DOCUMENT EXCERPT:
----
Once the Kyiv pocket was eliminated it was obvious that German attentions would again be directed at Moscow. Bryansk Front's counterattacks had weakened its armies to an extent that can be seen in Kreizer's report to Yeryomenko on September 29. He stated the 3rd Army was deployed on a front of 68km with just five rifle divisions, most of which were deficient in artillery and mortars. The 137th was the only one with a reasonable strength in this arm, but could not be withdrawn to form a reserve without fatally weakening the line. The 148th had no artillery at all, and could not be regarded as a reserve for this reason, as well as its placement in echelon to secure the Army's left flank, where it linked to 13th Army.

2nd Panzer Group struck on September 30 south of 13th Army, while 2nd Army attacked toward Bryansk on October 2, cutting between 3rd and 50th Armies. The 148th was on a quiet sector, but over the next week it became encircled along with the rest of its Army. By October 12, Yeryomenko was attempting to get out with several of Kreizer's units in a night attack and eventually succeeded, but Kreizer's headquarters lost contact with the rest of his forces. Acting independently the next night, the 148th, 280th, and 282nd Rifle Divisions managed to drive a narrow corridor about 500m wide west of Navlya. Guderian acknowledged in his memoirs that some 5,000 Red Army troops fought through to Dmitrovsk-Orlovskii.
----
DATA FOR ANALYSIS:
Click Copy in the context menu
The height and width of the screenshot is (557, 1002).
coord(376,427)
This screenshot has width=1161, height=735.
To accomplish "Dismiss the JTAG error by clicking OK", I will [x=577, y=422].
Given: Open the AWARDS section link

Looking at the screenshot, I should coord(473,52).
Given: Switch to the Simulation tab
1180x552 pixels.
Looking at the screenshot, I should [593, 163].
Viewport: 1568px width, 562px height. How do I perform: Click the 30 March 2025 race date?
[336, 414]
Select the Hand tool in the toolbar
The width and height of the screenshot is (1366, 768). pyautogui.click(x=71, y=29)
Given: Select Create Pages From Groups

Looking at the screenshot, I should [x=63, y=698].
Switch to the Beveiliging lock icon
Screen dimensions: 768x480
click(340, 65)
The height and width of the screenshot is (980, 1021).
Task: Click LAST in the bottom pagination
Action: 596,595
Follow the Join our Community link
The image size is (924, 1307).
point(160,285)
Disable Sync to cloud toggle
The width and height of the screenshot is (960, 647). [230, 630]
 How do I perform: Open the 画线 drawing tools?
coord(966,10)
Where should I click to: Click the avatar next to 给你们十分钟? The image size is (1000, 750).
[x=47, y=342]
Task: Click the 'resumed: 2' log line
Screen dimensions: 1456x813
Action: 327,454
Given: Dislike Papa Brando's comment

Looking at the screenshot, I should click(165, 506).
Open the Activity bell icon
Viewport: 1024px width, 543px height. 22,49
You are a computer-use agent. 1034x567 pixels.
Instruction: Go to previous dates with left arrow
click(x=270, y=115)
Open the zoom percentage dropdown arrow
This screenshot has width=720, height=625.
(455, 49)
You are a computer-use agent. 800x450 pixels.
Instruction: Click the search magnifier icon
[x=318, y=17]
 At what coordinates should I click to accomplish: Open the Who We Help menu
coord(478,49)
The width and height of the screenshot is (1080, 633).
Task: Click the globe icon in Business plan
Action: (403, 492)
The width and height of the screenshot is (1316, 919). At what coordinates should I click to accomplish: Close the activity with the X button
----
WORK INSTRUCTIONS:
**A)** From the Bryansk Front passage, duplicate the part that opens with the words containing "2nd Panzer Group" and closes with "through to Dmitrovsk-Orlovskii.".
**B)** List every rifle division that the Bryansk Front passage identifies by number.
**C)** Render this sentence from the Bryansk Front passage in Spanish: "Guderian acknowledged in his memoirs that some 5,000 Red Army troops fought through to Dmitrovsk-Orlovskii."

TASK ANSWERS:
**A)**
2nd Panzer Group struck on September 30 south of 13th Army, while 2nd Army attacked toward Bryansk on October 2, cutting between 3rd and 50th Armies. The 148th was on a quiet sector, but over the next week it became encircled along with the rest of its Army. By October 12, Yeryomenko was attempting to get out with several of Kreizer's units in a night attack and eventually succeeded, but Kreizer's headquarters lost contact with the rest of his forces. Acting independently the next night, the 148th, 280th, and 282nd Rifle Divisions managed to drive a narrow corridor about 500m wide west of Navlya. Guderian acknowledged in his memoirs that some 5,000 Red Army troops fought through to Dmitrovsk-Orlovskii.

**B)**
137th
148th
280th
282nd

**C)** Guderian reconoció en sus memorias que unos 5.000 soldados del Ejército Rojo se abrieron paso combatiendo hasta Dmitrovsk-Orlovskii.